- Task requirements
Look through the entries below, please, and copy every line with the word "Identify".

- Dataset excerpts
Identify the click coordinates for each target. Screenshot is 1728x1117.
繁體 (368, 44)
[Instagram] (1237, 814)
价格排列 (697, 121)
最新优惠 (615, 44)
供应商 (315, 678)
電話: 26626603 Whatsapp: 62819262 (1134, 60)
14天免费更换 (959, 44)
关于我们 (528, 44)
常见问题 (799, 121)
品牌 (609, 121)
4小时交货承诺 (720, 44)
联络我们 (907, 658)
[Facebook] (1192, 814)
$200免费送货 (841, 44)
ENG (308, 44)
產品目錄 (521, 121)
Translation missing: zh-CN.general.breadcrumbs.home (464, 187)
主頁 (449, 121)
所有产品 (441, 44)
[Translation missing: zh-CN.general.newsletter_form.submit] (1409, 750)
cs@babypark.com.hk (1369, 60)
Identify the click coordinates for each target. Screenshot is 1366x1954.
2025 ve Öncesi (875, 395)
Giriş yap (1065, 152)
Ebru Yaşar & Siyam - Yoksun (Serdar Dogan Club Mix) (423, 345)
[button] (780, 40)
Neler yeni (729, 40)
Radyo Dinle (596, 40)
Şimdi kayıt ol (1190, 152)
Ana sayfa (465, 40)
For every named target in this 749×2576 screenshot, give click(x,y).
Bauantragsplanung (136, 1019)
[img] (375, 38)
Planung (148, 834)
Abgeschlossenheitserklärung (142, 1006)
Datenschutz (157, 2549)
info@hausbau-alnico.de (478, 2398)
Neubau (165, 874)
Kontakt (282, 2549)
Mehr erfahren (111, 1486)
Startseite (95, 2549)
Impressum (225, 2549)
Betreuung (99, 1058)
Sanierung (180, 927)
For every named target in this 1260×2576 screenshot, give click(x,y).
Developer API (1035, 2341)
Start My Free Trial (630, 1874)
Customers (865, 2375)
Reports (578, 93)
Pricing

- Your solution
Identify the click coordinates for each target. Screenshot is 1728x1117.
Identify the click coordinates for each target. Screenshot is 1366x1954.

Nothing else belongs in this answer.